Actions to take:
(1) In the PIC16F877 memory tutorial, what is Data EEPROM used for?
(2) Continue the PIC16F877 memory tutorial from its last sentence; leave the lines alone.

PIC microcontroller is very convenient choice to get started with a microcontroller projects.
In this PIC16F87XA memory organization tutorial we will study:
Memory of the PIC16F877 divided into 3 types of memories:
These two memories have separated data buses, which makes the access to each one of them very easy.
Each one of them has a different role. Program Memory and Data Memory two memories that are needed to build a program, and Data EEPROM is used to save data after the microcontroller is turn off.
Program Memory and Data EEPROM they are non-volatile memories, which store the information even after the power is turn off. These memories called Flash Or EEPROM. In contrast, Data Memory does not save the information because it needs power in order to maintain the information stored in the chip.

Data shown:
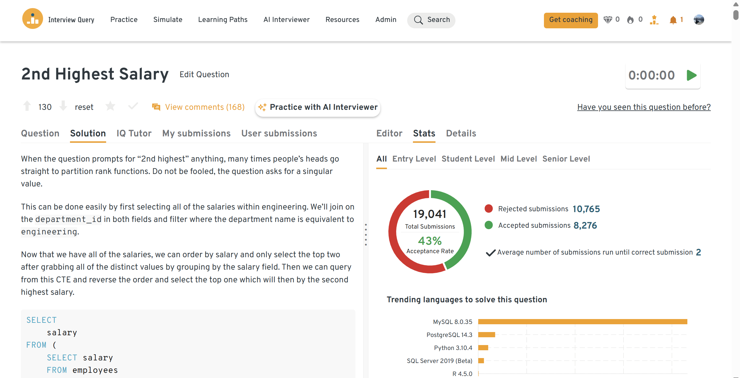Click the flame streak icon

pyautogui.click(x=630, y=20)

Outputs in order:
(1) Saving data after the microcontroller is turned off.

(2)
The PIC16F87XA devices have a 13-bit program counter capable of addressing an 8K word x 14 bit program memory space. This memory is used to store the program after we burn it to the microcontroller. The PIC16F876A/877A devices have 8K words x 14 bits of Flash program memory that can be electrically erased and reprogrammed. Each time we burn program into the micro, we erase an old program and write a new one.
PIC16F876A/877A program memory map and stack
Program Counter (PC) keeps track of the program execution by holding the address of the current instruction. It is automatically incremented to the next instruction during the current instruction execution.
The PIC16F87XA family has an 8-level deep x 13-bit wide hardware stack. The stack space is not part of either program or data space and the stack pointer is not readable or writable. In the PIC microcontrollers, this is a special block of RAM memory used only for this purpose.
The CALL instruction is used to jump to a subroutine, which must be terminated with the RETURN instruction. CALL has the address of the first instruction in the subroutine as its operand. When the CALL instruction is executed, the destination address is copied to the PC. The PC is PUSHed onto the stack when a CALL instruction is executed, or an interrupt causes a branch. The stack is POP’ed in the event of a RETURN, RETLW or a RETFIE instruction execution.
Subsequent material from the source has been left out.